Cofactor-dependent trans cleavage activity of HCV NS3 protease on GBV-B substrates. (A) trans cleavage reaction using GBV-B NS4A/4B as the substrate. Purified HCV full-length NS3 protease was mixed with translated substrate in the presence or absence of 100 μM HCV NS4A cofactor peptide (Δ4A13). Decreasing concentrations of protease were tested in this assay (indicated by a triangular descending slope: 2.5, 0.25, 0.025, and 0.0025 μM). (B) trans cleavage reaction using GBV-B NS 5A/5B as the substrate. HCV NS3 protease at 10 μM was tested in the presence or absence of 100 μM NS4A cofactor peptide (Δ4A13).

Mapping the minimal cofactor domain within GBV-B NS4A.

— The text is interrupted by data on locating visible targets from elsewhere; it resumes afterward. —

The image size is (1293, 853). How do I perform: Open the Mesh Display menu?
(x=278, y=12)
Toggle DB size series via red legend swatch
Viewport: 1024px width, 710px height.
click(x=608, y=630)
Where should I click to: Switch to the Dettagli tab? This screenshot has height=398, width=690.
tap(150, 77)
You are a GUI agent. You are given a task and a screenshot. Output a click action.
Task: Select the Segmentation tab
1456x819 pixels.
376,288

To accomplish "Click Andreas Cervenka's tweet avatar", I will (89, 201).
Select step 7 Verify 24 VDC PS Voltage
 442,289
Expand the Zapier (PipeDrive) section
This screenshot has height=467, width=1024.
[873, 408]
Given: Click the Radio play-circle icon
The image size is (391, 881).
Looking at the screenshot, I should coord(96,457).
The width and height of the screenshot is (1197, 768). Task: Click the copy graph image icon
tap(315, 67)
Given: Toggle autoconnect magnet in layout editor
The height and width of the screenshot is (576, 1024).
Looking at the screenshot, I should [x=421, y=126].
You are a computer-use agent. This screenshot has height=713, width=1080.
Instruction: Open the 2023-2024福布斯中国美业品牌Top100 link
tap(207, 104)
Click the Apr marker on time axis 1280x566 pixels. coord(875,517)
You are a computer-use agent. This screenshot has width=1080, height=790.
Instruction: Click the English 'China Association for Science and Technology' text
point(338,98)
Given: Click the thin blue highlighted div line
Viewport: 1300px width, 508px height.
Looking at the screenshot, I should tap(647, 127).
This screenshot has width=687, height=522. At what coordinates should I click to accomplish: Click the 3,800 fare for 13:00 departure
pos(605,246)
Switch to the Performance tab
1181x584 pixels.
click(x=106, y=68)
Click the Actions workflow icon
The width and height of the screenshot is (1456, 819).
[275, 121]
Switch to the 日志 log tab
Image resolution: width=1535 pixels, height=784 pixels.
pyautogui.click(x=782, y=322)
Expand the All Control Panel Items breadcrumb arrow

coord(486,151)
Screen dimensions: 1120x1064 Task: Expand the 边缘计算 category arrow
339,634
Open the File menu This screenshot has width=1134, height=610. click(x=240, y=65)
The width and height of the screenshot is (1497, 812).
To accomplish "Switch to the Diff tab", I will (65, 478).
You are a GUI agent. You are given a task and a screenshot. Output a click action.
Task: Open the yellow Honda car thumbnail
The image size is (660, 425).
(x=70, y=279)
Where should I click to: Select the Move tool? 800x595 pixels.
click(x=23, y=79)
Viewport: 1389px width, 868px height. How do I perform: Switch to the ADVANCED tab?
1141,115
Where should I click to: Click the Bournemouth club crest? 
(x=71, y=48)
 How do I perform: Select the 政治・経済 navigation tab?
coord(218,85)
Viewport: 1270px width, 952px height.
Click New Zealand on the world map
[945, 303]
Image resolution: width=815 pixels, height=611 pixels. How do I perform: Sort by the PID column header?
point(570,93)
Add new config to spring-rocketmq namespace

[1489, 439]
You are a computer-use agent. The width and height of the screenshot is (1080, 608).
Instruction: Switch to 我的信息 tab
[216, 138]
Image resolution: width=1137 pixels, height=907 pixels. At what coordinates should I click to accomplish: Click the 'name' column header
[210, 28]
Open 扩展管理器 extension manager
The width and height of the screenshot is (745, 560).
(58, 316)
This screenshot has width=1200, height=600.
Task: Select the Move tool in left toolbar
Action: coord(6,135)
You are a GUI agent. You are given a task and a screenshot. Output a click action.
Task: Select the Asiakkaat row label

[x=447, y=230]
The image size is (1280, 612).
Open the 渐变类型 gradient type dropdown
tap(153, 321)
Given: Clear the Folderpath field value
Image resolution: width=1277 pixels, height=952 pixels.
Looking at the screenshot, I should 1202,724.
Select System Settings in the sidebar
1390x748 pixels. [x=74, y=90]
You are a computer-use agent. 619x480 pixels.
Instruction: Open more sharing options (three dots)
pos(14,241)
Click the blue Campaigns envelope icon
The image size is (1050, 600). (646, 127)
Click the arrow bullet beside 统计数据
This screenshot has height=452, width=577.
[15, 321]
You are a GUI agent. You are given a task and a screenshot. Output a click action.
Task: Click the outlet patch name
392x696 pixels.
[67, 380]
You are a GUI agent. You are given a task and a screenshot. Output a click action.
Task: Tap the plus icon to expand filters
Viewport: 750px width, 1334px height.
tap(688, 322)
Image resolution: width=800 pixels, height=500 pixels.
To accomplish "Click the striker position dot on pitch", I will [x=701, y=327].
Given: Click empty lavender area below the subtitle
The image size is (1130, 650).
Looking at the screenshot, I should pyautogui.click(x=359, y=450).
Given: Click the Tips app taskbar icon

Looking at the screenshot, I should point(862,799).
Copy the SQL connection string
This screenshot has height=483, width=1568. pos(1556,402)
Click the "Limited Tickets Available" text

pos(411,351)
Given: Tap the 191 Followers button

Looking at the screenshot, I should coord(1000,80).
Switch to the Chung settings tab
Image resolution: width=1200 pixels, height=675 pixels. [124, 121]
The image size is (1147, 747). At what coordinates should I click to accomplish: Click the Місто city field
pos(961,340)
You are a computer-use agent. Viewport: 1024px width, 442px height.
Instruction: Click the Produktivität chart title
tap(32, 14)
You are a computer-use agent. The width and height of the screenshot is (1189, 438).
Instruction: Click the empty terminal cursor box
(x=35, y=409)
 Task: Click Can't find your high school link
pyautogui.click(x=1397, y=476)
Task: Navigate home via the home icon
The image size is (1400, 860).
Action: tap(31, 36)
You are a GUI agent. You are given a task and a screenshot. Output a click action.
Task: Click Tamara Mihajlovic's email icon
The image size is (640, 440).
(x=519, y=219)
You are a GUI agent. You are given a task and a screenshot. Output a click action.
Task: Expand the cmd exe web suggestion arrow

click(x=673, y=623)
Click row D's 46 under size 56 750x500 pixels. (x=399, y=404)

The results described above demonstrated that the GBV-B cofactor activity resides in the central region of NS4A from aa 16 to 46. To determine the minimum cofactor region required by GBV-B NS3 protease, we synthesized a series of truncated peptides derived from this central region of GBV-B NS4A. These synthetic peptides were tested for their ability to activate GBV-B NS3 protease activity at the NS4A/4B junction site. As summarized in Fig. 5, the C-terminal half (an 18-mer peptide corresponding to aa 29 to 46) of the central 31-aa peptide did not possess detectable cofactor activity since it failed to enhance the protease activity. On the other hand, a 17-mer peptide representing aa 20 to 36 of NS4A retained cofactor activity. Further progressive truncations from the N terminus of this peptide produced a 15-mer peptide (aa 22 to 36), which represented the minimum region that could efficiently activate the protease in these trans cleavage assays. Removal of additional residues from either terminus severely reduced this cofactor activity. It is interesting to note that this minimum cofactor region in GBV-B NS4A (aa 22 to 36) overlaps with that of HCV which has been mapped to the central region (aa 22 to 33) of HCV NS4A (10, 39, 58, 64) (Fig. 5).

FIG. 5.

Mapping the minimum region within GBV-B NS4A required for the cofactor activity. Sequences of the entire HCV and GBV-B NS4A proteins are aligned at the top with the minimum cofactor region for HCV NS4A underlined. Vertical lines represent identity while colons represent similarity between the two viruses within the NS4A region. Dashes represent a gap created to maximize the homology alignment. To compare the cofactor activity, 35S-labeled GBV-B NS4A/4B substrate (Δ4A/Δ4B) was incubated with 1.5 μM GBV-B protease in the presence of various GBV-B NS4A peptides as shown in the figure. Cleavage products were then analyzed and detected by phosphorimaging and quantified by ImageQuant software (Molecular Dynamics). The cofactor activity was graded by comparing the enhancement of the protease activity to that of the background (cleavage activity in the absence of NS4A cofactor and scored as follows: +++, 11- to 20-fold; ++, 5- to 10-fold; +, 2.5- to 5-fold; ±, 1.5- to 2-fold; and −, ≤1.5-fold of the background activity. Amino acids critical for cofactor activation of the NS3 protease are shown in boldface, larger type; the minimum GBV-B NS4A cofactor region is also underlined.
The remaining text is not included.